Κα. ἐρεῖ τις ὡς τὸ γῆρας οὐκ αἰσχύνομαι,
μέλλων χορεύειν κρᾶτα κισσώσας ἐμόν; 205
Τε. οὐ γὰρ διῄρηχ' ὁ θεὸς οὔτε τὸν νέον
εἰ χρὴ χορεύειν οὔτε τὸν γεραίτερον,
ἀλλ' ἐξ ἁπάντων βούλεται τιμὰς ἔχειν
κοινάς, διαριθμῶν δ' οὐδέν' αὔξεσθαι θέλει.
Κα. ἐπεὶ σὺ φέγγος, Τειρεσία, τόδ' οὐχ ὁρᾷς, 210
ἐγὼ προφήτης σοι λόγων γενήσομαι.
Πενθεὺς πρὸς οἴκους ὅδε διὰ σπουδῆς περᾷ,
Ἐχίονος παῖς, ᾧ κράτος δίδωμι γῆς.
ὡς ἐπτόηται· τί ποτ' ἐρεῖ νεώτερον;1
1 204-214: «Ca. Qualcuno dirà che non onoro la vecchiaia, / accingendomi a danzare con il mio capo coronato d’edera? / Ti. / Il dio infatti non ha distinto né il giovane, / se deve danzare, né quello più vecchio, / ma da tutti vuole avere onori / comuni, e vuole essere celebrato senza fare alcun conto. / Ca. / Siccome tu, Tiresia, non vedi questa luce, / io diventerò per te proclamatore di notizie. / Ecco Penteo che si dirige di fretta verso il palazzo, / il figlio di Echione, a cui ho dato il potere sulla regione. / Come è atterrito! cosa mai dirà di nuovo?»
204 – ἐρεῖ: futuro dei verbi di «dire».
206 – διῄρηκε: perfetto di διαιρέω.
209 – διαριθμῶν δ' οὐδένα: cioè non vuole mettere nessuno in classi separate. Il culto dionisiaco non fa nessuna distinzione perché è la negazione del principium individuationis.

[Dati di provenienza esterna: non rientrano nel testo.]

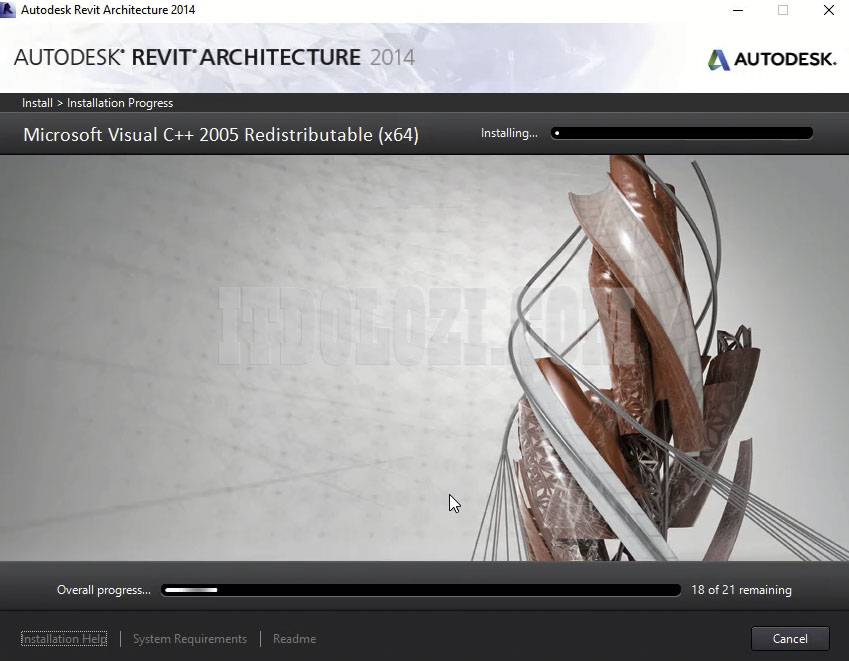Open the Readme document
The height and width of the screenshot is (661, 849).
(x=294, y=638)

211 – προφήτης: non nel senso di profeta, significato che di base non ha nel greco classico. Più semplicemente Cadmo si incarica di spiegare al cieco Tiresia quello che succede e magari scherza sul fatto che in questa occasione egli è il “veggente”, non Tiresia. – γενήσομαι: futuro di γίγνομαι.
213 – δίδωμι: «ho dato»; è usato il presente perché persiste l’effetto dell’azione.
214 – ὡς ἐπτόηται: perfetto passivo di πτοέω; è un’indicazione al regista su come si deve presentare Penteo, il quale è caratterizzato dalla mancanza di autocontrollo in contrasto con la soprannaturale ἡσυχία di Dioniso. Il suo comportamento in questa scena è quello di un tipico tiranno da tragedia, come il Creonte dell’Antigone: entrambi mostrano la medesima inclinazione al sospetto, il medesimo egocentrismo permaloso, la medesima fede cieca nella forza fisica come mezzo per risolvere problemi spirituali. – νεώτερον: forse, come al v. 362, c’è anche una sfumatura negativa. Si pensi a tal proposito l’uso spregiativo che ne fa Cicerone, Epistuae ad Atticum, VII, 2, 1: hunc σπονδειάζοντα si cui voles τῶν νεωτέρων pro tuo vendito, «questo esametro spondaico vendilo come tuo a chi vuoi dei νεώτεροι (in riferimento ai poetae novi, quest’ultima definizione si trova in Orator, 161).